The president’s calculation seems to be that, at some point, he was likely to face an irresistible political demand for fresh parliamentary elections. He presides over a minority government, which has struggled at times to pass legislation and regularly had to resort to the use of a constitutional provision that allows bills to go through without a direct vote. Each time this exposes the government to a no-confidence motion. Since Mr Macron was re-elected in 2022 his governments have survived 28 such votes. Another was likely—although not constitutionally inevitable—to greet the next budget, which had been due to go to parliament in September. By dissolving parliament now, Mr Macron has at least made the choice his, and controlled the timing.

More than this, the French president is hoping for what an adviser calls a “moment of clarification”. Either the popular support for the rn is real, goes this argument, and in that case his party hopes to put its populist policies—on tax, immigration, energy—under proper scrutiny and to expose their contradictions. Or, the vote represents what the French call a mid-term ras-le-bol, or fed-upness, which would not survive at its current level when the stakes are about the daily government of France.


It’s true that Macron was probably going to face another vote of no confidence within a few months but in between now and then are the summer Olympics and a chance for voters to lose a bit of focus on politics. By dissolving parliament and calling the elections now, Macron was betting that he could nip this in the bud. He thought voters suddenly confronted with the idea of the National Rally taking control of the government would balk and move back toward the center, i.e. back toward his party. After all, there hasn’t been a right-wing party in power since World War II (though there have been center-right parties in control).

But it now seems clear that Macron’s gamble backfired. The first round of voting was held Sunday and the National Rally got about a third of the vote, while Macron’s party came in third.

According to official results released by the country’s interior ministry early Monday, Marine Le Pen’s party and allies led the way with 33% of the vote, a bloc of left-wing parties followed in second with 28% and Macron’s centrist alliance trailed in third with just 20%.

Turnout was unusually high, adding to the sense of volatility. Nearly 60% voted, compared to 39.4% in 2022, according to the latest turnout numbers released by the interior ministry…

“The lesson is that the extreme right is at the gates of power,” Macron’s prime minister, Gabriel Attal, said in an address to the nation as the results became clear Sunday night.

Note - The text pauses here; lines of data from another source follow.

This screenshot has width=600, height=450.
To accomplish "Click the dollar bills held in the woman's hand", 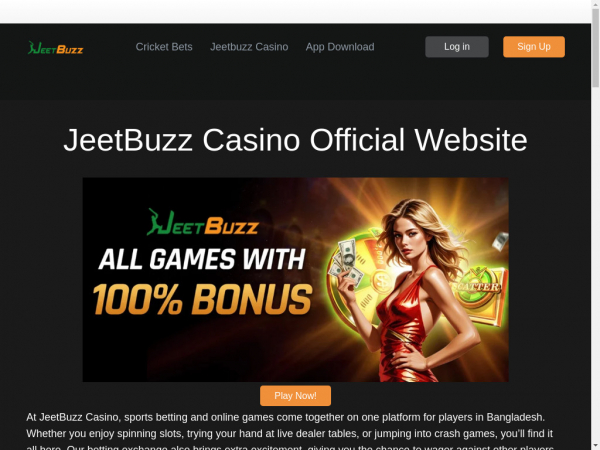I will pos(346,262).
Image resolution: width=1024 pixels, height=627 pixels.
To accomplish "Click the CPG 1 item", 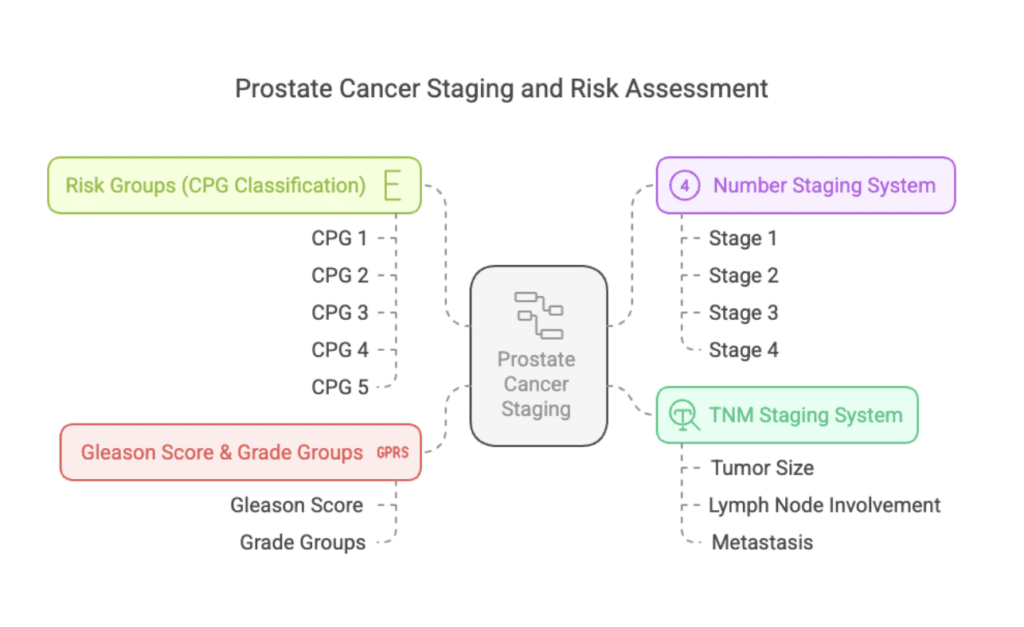I will tap(340, 238).
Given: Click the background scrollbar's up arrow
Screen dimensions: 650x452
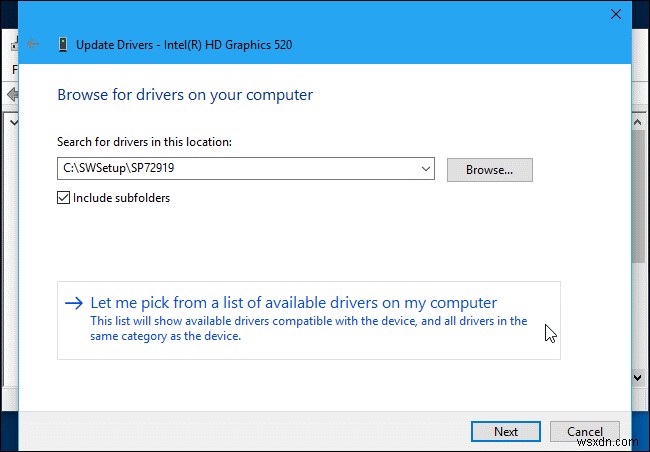Looking at the screenshot, I should point(639,120).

This was the first round of voting and it’s not clear that the National Rally can put together enough support to win a majority of seats in the National Assembly by next week when the second round takes place. If it can’t win an outright majority of seats then some sort of power-sharing arrangement will need to be made, i.e. Macron may have to appoint a new Prime Minister from the National Rally to effectively share power with his party. However, a newly named Prime Minister could also face a no-confidence vote which could leave France without a PM for the next year.

If there is no majority, Macron will be tasked with naming a prime minister from the parliamentary group with the most seats in the National Assembly. The prime minister serves as head of government and oversees much of the day-to-day domestic policy, while the president has control over foreign policy.

But the contentious composition of the government could turn this into a tumultuous process — a prime minister candidate can risk being overthrown through a no-confidence vote if other parties join together. France could be left without a prime minister as political parties jockey for power.

“Either we have no government, a technocratic government, or we haggle for months over who should be prime minister,” de Bendern said. “A year and one day after the dissolution of Parliament, Macron can call new parliamentary elections, so we will have a year of chaos.”


Whatever happens in the next round of voting (on July 7), this all looks pretty bad for President Macron who will remain in office until 2027. While the country battles over who will be Prime Minister, he and his diminished party may have a lot less influence. We’ll have a better idea where all of this is headed next Sunday but at the moment it looks like his snap election gamble backfired.